Requirement:
Rewrite the records between the line holding "Task: Click the TAB key for Recents" and the line holding "Action: pos(346,16)", inclusive, keeping the requests as they are and shifting every coordinate in the answers by adding 90 to it.

Data entries:
########
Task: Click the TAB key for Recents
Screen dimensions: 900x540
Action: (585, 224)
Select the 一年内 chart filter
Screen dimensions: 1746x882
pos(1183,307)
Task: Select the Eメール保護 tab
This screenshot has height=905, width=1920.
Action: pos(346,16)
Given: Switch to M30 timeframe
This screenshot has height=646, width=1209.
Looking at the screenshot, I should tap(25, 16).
########
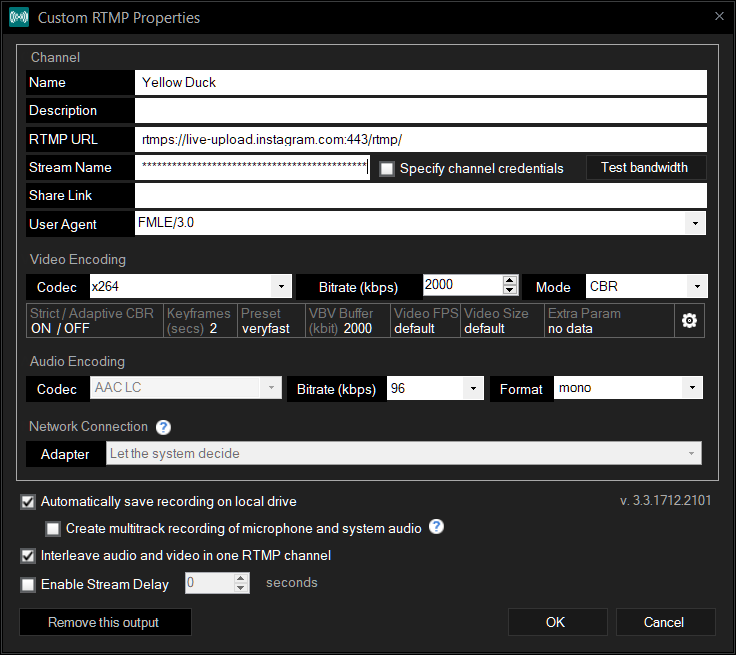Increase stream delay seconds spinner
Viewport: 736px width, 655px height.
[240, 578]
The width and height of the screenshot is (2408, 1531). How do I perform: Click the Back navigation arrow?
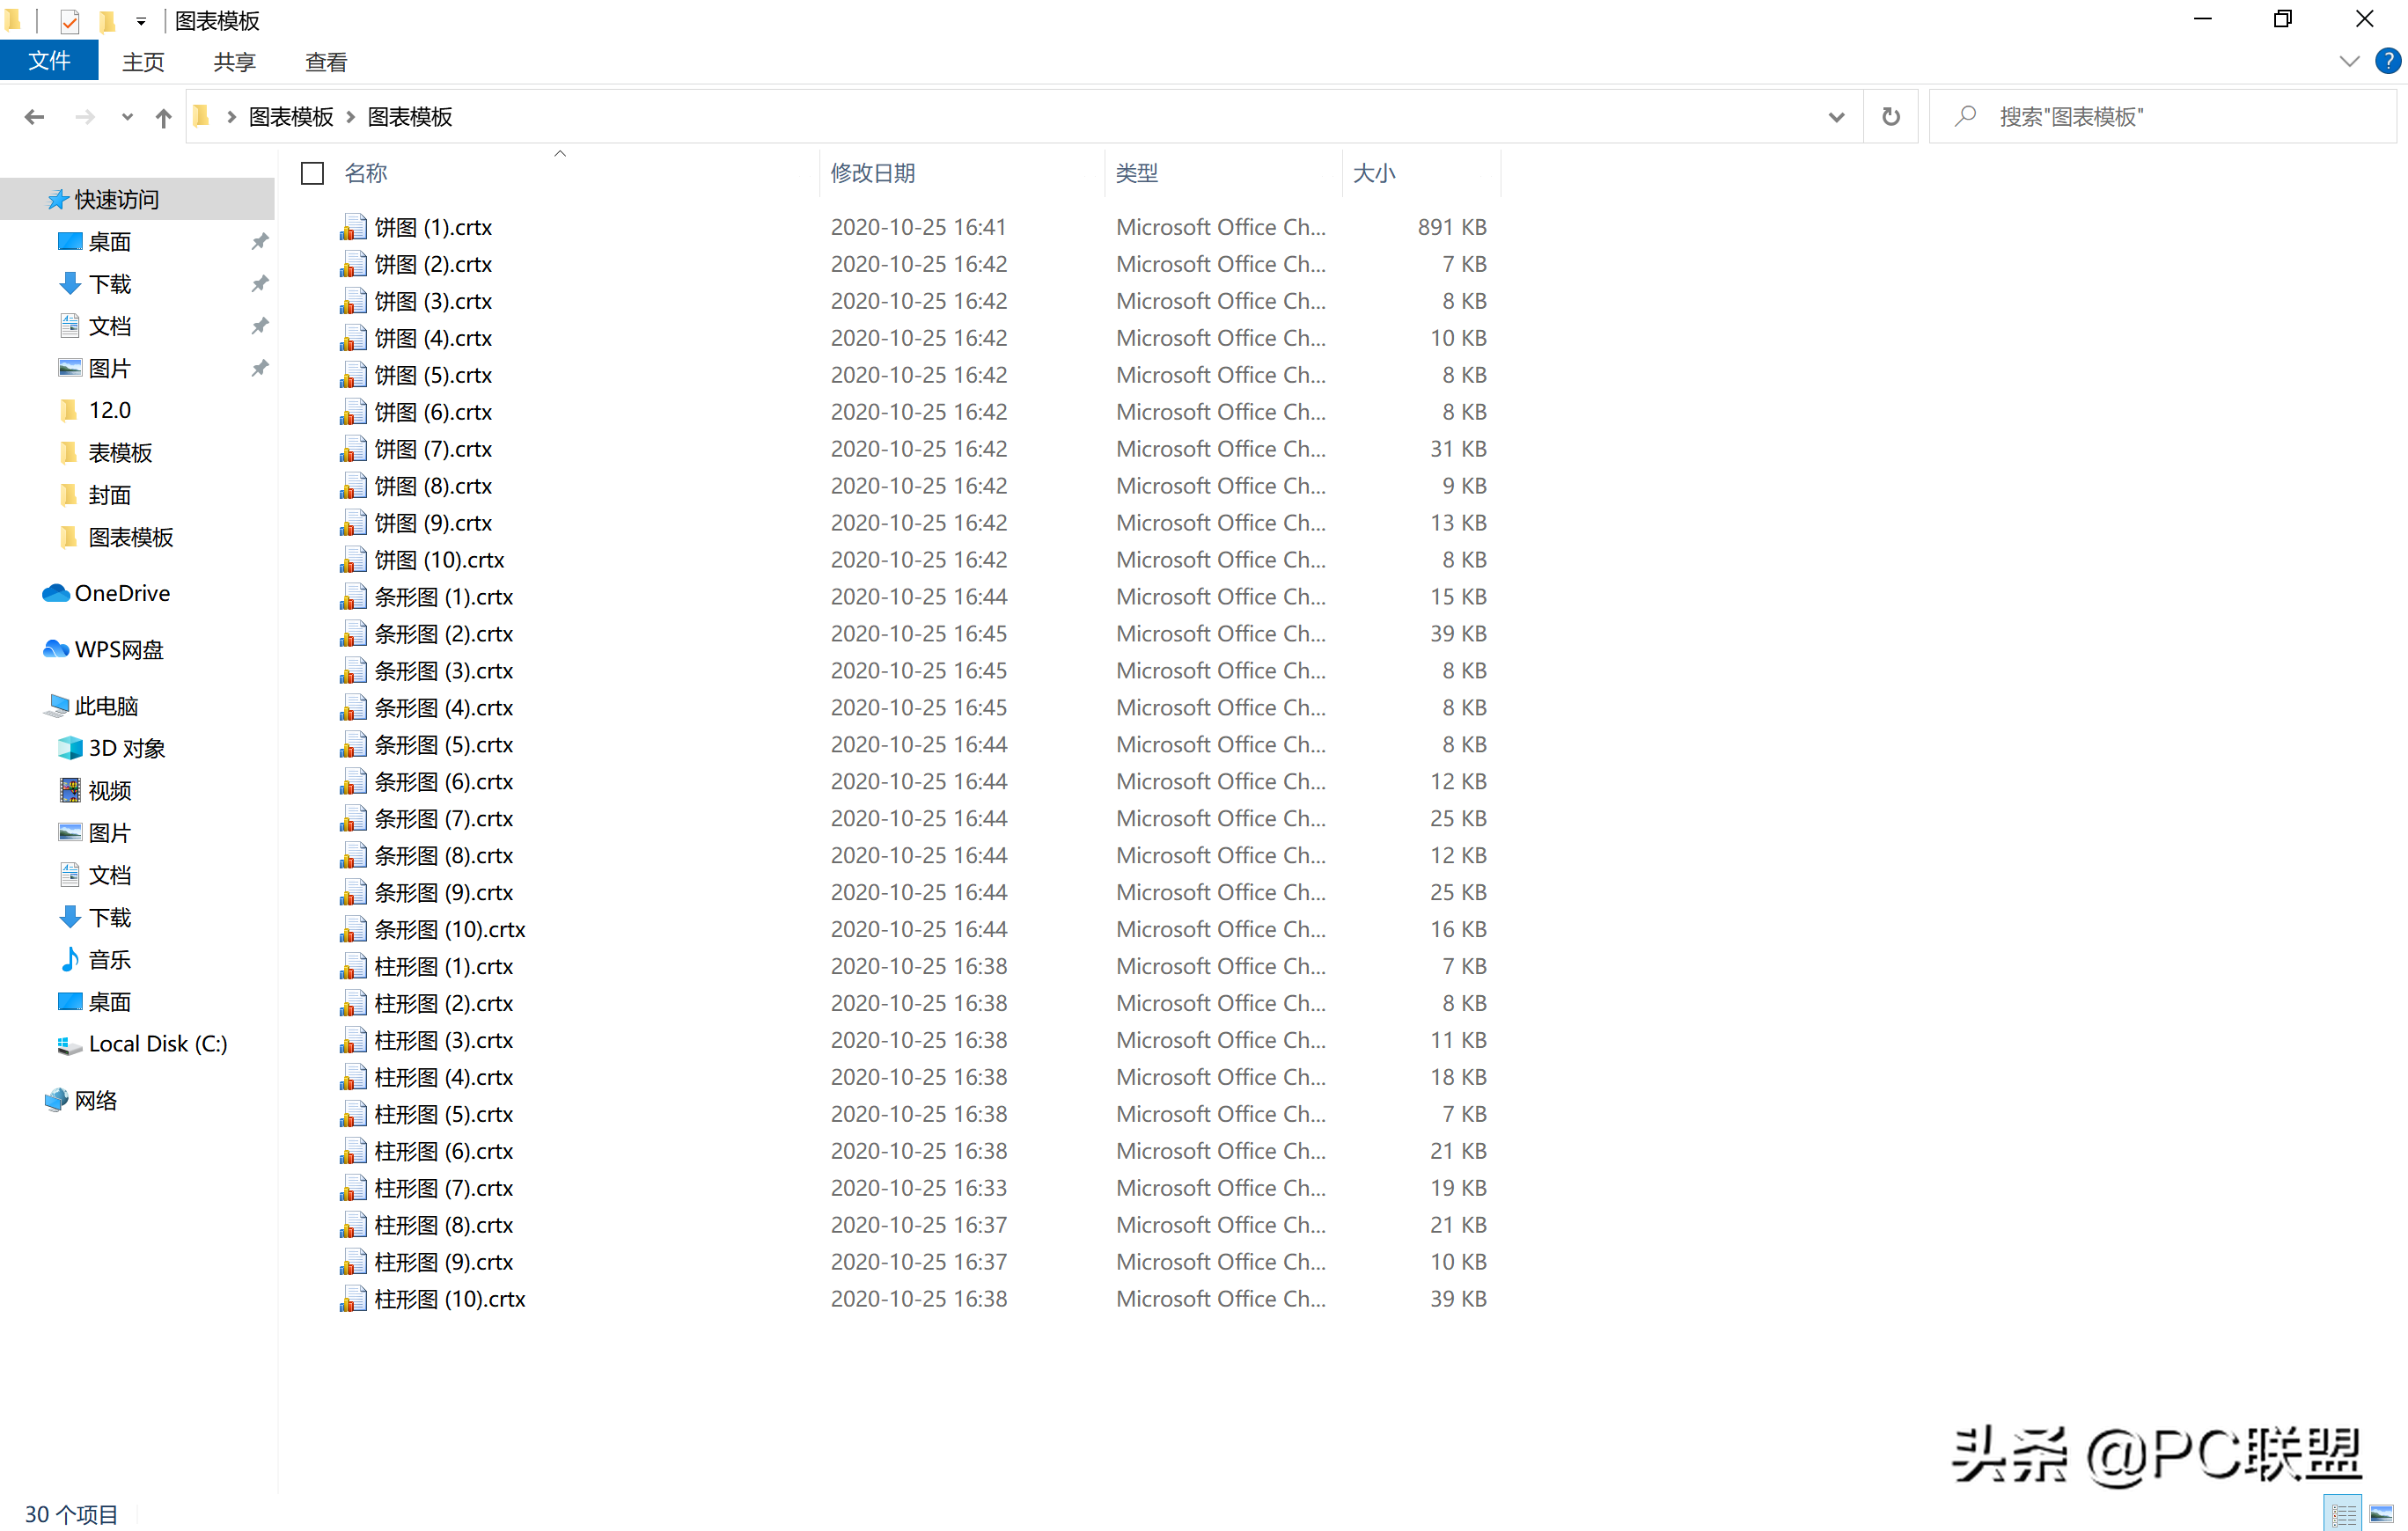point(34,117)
########
Answer for the task:
Task: Click the TAB key for Recents
Screen dimensions: 900x540
Action: (675, 314)
Select the 一年内 chart filter
Screen dimensions: 1746x882
pos(1273,397)
Task: Select the Eメール保護 tab
This screenshot has height=905, width=1920.
Action: pos(436,106)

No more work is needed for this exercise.